Basic Fibroblast Growth Factor in Vascular Development and Atherogenesis

Numerous laboratories are currently investigating the potential roles of polypeptide growth factors and oncogenes in atherosclerosis and related pathologies, such as restenosis after angioplasty and intimal proliferation in vessels of transplanted organs. Clearly, the rationale is that the development of these lesions involves the migration and proliferation of smooth muscle cells and monocyte-macrophages, and secretion of large amounts of extracellular proteoglycans and collagens (Ross et al. 1990a; Gerrity 1981; Gown et al. 1986; Wight 1989; Libby and Hansson 1991; Clowes and Schwartz 1985; McBride et al. 1988; Clowes et al. 1983; Manderson et al. 1989; Bulkley and Huchins 1977; Waller et al. 1984; Billingham 1989), well-known actions of growth factors, at least in vitro (Ross et al. 1990a; Gospodarowicz 1989; Baird and Bohlen 1990; Sporn and Roberts 1990).
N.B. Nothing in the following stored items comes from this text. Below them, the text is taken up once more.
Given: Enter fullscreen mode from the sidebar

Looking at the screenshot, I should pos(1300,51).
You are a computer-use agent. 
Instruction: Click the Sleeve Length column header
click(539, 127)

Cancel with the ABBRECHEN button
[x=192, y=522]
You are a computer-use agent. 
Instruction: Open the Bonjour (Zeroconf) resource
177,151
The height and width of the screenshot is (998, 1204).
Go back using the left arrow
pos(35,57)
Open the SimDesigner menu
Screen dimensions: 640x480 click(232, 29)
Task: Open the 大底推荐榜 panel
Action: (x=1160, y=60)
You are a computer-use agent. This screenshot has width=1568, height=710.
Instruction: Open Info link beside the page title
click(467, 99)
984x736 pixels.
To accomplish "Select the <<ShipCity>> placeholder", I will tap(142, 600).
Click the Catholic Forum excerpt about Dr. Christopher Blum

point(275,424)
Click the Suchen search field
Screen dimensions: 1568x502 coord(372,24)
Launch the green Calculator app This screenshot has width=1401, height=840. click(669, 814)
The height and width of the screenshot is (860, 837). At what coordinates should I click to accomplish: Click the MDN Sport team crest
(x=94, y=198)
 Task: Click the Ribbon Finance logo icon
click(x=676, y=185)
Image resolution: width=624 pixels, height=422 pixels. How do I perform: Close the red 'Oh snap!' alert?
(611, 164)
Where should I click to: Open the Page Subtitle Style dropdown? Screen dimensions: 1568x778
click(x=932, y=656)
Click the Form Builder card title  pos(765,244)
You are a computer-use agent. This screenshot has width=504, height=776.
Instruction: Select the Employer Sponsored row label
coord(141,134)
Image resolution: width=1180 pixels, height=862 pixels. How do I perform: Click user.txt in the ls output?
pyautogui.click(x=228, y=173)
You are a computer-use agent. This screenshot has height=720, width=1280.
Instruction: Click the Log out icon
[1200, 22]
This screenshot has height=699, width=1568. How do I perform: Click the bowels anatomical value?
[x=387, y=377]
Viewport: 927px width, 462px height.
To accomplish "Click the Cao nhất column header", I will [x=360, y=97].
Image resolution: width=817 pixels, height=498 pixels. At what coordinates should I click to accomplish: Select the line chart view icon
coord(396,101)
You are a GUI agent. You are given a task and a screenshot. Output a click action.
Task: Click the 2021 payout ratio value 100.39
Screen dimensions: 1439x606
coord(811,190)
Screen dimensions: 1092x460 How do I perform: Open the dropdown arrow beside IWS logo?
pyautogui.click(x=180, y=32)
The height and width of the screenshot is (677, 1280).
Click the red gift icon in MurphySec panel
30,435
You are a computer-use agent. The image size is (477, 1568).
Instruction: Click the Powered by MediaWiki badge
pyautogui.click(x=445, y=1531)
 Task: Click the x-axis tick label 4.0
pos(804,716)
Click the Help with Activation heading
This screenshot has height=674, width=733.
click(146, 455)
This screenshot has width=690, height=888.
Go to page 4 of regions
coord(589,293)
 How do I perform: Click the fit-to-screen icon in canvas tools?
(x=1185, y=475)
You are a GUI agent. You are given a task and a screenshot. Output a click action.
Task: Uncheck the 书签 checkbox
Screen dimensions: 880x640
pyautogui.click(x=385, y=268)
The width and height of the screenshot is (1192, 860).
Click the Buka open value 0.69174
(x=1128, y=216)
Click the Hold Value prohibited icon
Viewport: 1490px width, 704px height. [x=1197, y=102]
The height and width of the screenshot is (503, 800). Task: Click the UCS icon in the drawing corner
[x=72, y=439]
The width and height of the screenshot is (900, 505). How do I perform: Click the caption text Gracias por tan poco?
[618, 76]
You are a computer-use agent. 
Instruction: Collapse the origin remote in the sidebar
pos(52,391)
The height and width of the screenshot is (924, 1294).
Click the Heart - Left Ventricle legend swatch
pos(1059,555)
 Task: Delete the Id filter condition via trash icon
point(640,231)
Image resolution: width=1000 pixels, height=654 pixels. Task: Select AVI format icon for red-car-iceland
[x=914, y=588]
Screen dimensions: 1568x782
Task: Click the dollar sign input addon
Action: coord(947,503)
It is clear that most of the major classes of growth factors can by synthesized by activated macrophages (Ross et al. 1990a; Libby and Hansson 1991) and endothelial cells (Vlodavsky et al. 1987; Hannan et al. 1988; Speir et al. 1991; Baird and Ling 1987; Mansson et al. 1990; Gajdusek et al. 1980; Collins et al. 1987), and an increasing number of growth factors are being identified in vascular smooth muscle cells (Ross et al. 1990a; Libby and Hansson 1991; Baird and Ling 1987; Mansson et al. 1990; Weich et al. 1990; Gospodarowicz et al. 1988; Winkles et al. 1987; Cercek et al. 1990; Naftilan et al. 1989). Platelets have long been known to contain platelet-derived growth factors (PDGFs) (Ross et al. 1990a) and transforming growth factor-β (Sporn and Roberts 1990; Casscells et al. 1990a), and other mitogens such as serotonin (Corson et al. 1991).